할 일:
"How do I perform: Open the hamburger" 문구가 있는 줄부터 "pyautogui.click(x=133, y=106)" 문구가 있는 줄까지, 양 끝 줄을 포함해 그대로 옮겨 적으세요.

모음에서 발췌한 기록

----

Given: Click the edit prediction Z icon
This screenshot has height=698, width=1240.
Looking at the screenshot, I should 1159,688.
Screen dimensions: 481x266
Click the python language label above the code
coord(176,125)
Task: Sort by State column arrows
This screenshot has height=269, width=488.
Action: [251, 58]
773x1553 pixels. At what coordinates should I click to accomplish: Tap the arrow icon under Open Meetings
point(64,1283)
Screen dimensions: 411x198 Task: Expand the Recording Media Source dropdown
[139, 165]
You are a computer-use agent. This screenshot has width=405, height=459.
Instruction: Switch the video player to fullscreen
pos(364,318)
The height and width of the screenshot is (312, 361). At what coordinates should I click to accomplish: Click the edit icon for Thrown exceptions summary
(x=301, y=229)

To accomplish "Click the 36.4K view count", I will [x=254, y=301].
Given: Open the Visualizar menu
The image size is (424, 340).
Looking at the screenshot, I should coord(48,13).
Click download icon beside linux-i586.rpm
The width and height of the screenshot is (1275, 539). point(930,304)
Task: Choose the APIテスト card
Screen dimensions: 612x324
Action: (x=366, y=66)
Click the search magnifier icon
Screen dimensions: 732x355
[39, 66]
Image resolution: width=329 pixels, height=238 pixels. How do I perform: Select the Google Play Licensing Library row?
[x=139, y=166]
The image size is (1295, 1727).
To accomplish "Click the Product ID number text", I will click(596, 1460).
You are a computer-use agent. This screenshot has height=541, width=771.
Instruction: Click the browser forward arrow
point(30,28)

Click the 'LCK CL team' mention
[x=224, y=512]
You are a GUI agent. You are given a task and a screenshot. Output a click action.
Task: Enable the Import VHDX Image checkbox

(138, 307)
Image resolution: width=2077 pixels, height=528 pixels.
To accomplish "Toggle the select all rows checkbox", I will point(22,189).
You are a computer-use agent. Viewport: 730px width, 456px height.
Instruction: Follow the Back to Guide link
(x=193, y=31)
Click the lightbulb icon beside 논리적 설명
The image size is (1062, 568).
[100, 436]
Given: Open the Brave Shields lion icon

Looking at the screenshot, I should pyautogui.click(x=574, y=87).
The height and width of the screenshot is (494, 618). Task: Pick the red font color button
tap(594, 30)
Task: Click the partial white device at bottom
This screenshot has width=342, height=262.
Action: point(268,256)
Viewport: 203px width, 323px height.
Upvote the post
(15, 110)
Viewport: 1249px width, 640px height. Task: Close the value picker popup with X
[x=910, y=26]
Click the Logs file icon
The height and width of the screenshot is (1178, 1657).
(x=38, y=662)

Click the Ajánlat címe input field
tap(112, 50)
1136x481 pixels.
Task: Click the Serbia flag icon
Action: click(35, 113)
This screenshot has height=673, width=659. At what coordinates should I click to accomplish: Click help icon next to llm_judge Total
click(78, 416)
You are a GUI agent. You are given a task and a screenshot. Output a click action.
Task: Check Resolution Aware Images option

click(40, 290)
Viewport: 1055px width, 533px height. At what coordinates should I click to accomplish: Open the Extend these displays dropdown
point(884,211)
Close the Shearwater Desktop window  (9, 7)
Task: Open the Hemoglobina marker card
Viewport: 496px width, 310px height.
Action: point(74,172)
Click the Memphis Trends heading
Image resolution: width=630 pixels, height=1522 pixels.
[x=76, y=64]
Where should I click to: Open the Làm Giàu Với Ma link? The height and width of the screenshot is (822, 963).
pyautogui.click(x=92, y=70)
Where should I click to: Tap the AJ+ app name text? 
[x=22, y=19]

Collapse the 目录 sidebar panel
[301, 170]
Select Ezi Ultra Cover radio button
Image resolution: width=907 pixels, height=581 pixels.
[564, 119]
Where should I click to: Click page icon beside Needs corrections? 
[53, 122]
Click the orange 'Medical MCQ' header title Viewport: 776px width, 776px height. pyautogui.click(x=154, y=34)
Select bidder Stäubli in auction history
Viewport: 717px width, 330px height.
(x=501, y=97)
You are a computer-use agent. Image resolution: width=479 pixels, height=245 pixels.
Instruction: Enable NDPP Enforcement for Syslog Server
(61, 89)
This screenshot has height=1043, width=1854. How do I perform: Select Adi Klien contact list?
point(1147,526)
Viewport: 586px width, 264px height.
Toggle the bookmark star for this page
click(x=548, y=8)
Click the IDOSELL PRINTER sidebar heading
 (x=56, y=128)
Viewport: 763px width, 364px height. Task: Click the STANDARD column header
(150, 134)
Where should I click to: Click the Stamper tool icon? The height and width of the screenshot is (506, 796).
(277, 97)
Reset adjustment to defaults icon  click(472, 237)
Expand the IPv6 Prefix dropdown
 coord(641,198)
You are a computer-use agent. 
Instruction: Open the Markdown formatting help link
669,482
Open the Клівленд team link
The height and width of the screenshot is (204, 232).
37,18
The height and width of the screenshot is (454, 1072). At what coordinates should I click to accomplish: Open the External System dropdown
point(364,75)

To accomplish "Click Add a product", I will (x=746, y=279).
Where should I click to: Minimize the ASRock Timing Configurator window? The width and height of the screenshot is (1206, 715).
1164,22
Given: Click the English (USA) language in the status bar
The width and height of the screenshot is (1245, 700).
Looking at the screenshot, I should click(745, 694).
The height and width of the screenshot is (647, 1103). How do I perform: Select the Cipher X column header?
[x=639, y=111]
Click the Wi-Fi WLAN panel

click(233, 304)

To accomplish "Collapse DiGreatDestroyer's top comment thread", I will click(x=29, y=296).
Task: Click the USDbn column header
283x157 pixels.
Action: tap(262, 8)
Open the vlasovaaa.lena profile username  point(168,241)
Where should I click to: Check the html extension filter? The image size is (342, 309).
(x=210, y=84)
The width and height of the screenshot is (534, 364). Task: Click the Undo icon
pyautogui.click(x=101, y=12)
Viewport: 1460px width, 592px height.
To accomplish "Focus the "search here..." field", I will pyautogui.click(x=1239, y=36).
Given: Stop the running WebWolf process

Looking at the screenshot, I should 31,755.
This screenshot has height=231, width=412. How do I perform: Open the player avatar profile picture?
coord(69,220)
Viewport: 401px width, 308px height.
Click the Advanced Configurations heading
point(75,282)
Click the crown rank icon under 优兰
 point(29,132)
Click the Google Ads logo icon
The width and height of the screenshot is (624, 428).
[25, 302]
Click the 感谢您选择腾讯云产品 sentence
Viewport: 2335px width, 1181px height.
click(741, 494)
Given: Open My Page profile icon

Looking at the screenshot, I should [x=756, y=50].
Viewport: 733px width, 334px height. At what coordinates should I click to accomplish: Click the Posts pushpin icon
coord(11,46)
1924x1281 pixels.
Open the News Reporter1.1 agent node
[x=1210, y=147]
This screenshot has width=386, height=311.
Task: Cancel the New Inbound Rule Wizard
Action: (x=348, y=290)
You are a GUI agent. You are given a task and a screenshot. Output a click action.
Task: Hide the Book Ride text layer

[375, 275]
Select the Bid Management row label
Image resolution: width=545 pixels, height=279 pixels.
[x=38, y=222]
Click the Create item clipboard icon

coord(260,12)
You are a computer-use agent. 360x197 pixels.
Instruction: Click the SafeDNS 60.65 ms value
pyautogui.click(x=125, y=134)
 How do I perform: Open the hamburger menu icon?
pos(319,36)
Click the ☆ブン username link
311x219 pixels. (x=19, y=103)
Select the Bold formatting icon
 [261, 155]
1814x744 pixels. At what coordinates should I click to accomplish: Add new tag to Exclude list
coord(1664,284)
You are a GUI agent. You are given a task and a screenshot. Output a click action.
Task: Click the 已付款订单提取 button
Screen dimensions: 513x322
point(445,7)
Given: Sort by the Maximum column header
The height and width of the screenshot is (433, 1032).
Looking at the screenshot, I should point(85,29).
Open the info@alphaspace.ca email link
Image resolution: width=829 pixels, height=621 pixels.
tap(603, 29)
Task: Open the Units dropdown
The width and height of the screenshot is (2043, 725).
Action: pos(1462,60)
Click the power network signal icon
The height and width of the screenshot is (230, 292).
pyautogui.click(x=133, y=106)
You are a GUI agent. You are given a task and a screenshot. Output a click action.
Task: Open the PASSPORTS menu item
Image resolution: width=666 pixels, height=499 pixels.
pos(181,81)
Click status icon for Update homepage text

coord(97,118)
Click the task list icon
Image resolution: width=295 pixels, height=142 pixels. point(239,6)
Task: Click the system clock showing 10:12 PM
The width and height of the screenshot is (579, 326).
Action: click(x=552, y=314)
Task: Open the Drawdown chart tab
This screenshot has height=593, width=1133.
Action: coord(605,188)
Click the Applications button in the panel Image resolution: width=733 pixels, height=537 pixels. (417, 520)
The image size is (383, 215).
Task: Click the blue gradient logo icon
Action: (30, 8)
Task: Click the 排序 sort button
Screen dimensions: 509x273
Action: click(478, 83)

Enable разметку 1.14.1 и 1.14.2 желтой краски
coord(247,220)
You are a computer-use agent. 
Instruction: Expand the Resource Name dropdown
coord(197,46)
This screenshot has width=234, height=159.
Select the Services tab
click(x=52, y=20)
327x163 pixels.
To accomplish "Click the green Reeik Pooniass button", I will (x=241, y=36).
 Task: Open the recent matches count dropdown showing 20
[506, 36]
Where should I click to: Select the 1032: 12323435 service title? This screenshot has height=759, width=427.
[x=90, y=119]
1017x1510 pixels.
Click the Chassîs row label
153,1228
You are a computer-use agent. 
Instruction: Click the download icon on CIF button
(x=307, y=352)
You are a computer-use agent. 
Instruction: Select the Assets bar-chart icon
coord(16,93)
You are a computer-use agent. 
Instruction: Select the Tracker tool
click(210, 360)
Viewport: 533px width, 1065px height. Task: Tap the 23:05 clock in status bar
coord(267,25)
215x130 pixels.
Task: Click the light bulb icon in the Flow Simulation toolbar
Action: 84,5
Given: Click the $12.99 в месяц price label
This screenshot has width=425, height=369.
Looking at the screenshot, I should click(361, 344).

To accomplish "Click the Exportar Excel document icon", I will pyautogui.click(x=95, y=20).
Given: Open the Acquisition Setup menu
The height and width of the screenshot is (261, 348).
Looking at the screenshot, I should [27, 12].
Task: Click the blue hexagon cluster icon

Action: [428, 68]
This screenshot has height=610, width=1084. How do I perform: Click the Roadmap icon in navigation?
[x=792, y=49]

----

예상 결과:
 How do I perform: Open the hamburger menu icon?
pos(319,36)
Click the ☆ブン username link
311x219 pixels. (x=19, y=103)
Select the Bold formatting icon
 [261, 155]
1814x744 pixels. At what coordinates should I click to accomplish: Add new tag to Exclude list
coord(1664,284)
You are a GUI agent. You are given a task and a screenshot. Output a click action.
Task: Click the 已付款订单提取 button
Screen dimensions: 513x322
point(445,7)
Given: Sort by the Maximum column header
The height and width of the screenshot is (433, 1032).
Looking at the screenshot, I should point(85,29).
Open the info@alphaspace.ca email link
Image resolution: width=829 pixels, height=621 pixels.
tap(603, 29)
Task: Open the Units dropdown
The width and height of the screenshot is (2043, 725).
Action: pos(1462,60)
Click the power network signal icon
The height and width of the screenshot is (230, 292).
pyautogui.click(x=133, y=106)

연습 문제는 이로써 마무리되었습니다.